**Work to complete**
This exercise calls for every record to be set down again, exactly and in full.
^^^^
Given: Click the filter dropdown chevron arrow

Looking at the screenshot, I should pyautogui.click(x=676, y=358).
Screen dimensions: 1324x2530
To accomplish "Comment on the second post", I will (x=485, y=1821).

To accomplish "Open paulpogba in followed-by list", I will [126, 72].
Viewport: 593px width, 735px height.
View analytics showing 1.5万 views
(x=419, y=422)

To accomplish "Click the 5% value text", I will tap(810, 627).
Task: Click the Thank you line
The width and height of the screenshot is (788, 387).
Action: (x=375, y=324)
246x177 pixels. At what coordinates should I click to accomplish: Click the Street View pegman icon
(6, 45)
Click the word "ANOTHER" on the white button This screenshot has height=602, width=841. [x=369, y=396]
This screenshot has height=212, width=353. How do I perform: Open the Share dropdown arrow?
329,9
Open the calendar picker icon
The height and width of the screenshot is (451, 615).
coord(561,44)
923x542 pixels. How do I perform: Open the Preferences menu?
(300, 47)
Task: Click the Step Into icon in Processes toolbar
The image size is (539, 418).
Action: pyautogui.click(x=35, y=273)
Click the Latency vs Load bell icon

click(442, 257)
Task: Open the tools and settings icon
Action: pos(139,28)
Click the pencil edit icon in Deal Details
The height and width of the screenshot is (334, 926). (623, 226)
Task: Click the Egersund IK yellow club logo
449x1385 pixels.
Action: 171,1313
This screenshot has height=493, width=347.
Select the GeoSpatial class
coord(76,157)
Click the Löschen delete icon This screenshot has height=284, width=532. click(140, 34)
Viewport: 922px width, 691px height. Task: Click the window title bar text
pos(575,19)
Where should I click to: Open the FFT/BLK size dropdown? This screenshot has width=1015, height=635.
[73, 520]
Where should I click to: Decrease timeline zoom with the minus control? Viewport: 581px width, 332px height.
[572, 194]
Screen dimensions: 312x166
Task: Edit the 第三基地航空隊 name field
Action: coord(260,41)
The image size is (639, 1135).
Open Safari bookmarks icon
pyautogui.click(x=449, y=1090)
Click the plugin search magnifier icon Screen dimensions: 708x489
^^^^
**Answer space**
Given: Click the filter dropdown chevron arrow

Looking at the screenshot, I should pyautogui.click(x=676, y=358).
Screen dimensions: 1324x2530
To accomplish "Comment on the second post", I will (x=485, y=1821).

To accomplish "Open paulpogba in followed-by list", I will [126, 72].
Viewport: 593px width, 735px height.
View analytics showing 1.5万 views
(x=419, y=422)

To accomplish "Click the 5% value text", I will tap(810, 627).
Task: Click the Thank you line
The width and height of the screenshot is (788, 387).
Action: (x=375, y=324)
246x177 pixels. At what coordinates should I click to accomplish: Click the Street View pegman icon
(6, 45)
Click the word "ANOTHER" on the white button This screenshot has height=602, width=841. [x=369, y=396]
This screenshot has height=212, width=353. How do I perform: Open the Share dropdown arrow?
329,9
Open the calendar picker icon
The height and width of the screenshot is (451, 615).
coord(561,44)
923x542 pixels. How do I perform: Open the Preferences menu?
(300, 47)
Task: Click the Step Into icon in Processes toolbar
The image size is (539, 418).
Action: pyautogui.click(x=35, y=273)
Click the Latency vs Load bell icon

click(442, 257)
Task: Open the tools and settings icon
Action: pos(139,28)
Click the pencil edit icon in Deal Details
The height and width of the screenshot is (334, 926). (623, 226)
Task: Click the Egersund IK yellow club logo
449x1385 pixels.
Action: 171,1313
This screenshot has height=493, width=347.
Select the GeoSpatial class
coord(76,157)
Click the Löschen delete icon This screenshot has height=284, width=532. click(140, 34)
Viewport: 922px width, 691px height. Task: Click the window title bar text
pos(575,19)
Where should I click to: Open the FFT/BLK size dropdown? This screenshot has width=1015, height=635.
[73, 520]
Where should I click to: Decrease timeline zoom with the minus control? Viewport: 581px width, 332px height.
[572, 194]
Screen dimensions: 312x166
Task: Edit the 第三基地航空隊 name field
Action: coord(260,41)
The image size is (639, 1135).
Open Safari bookmarks icon
pyautogui.click(x=449, y=1090)
Click the plugin search magnifier icon Screen dimensions: 708x489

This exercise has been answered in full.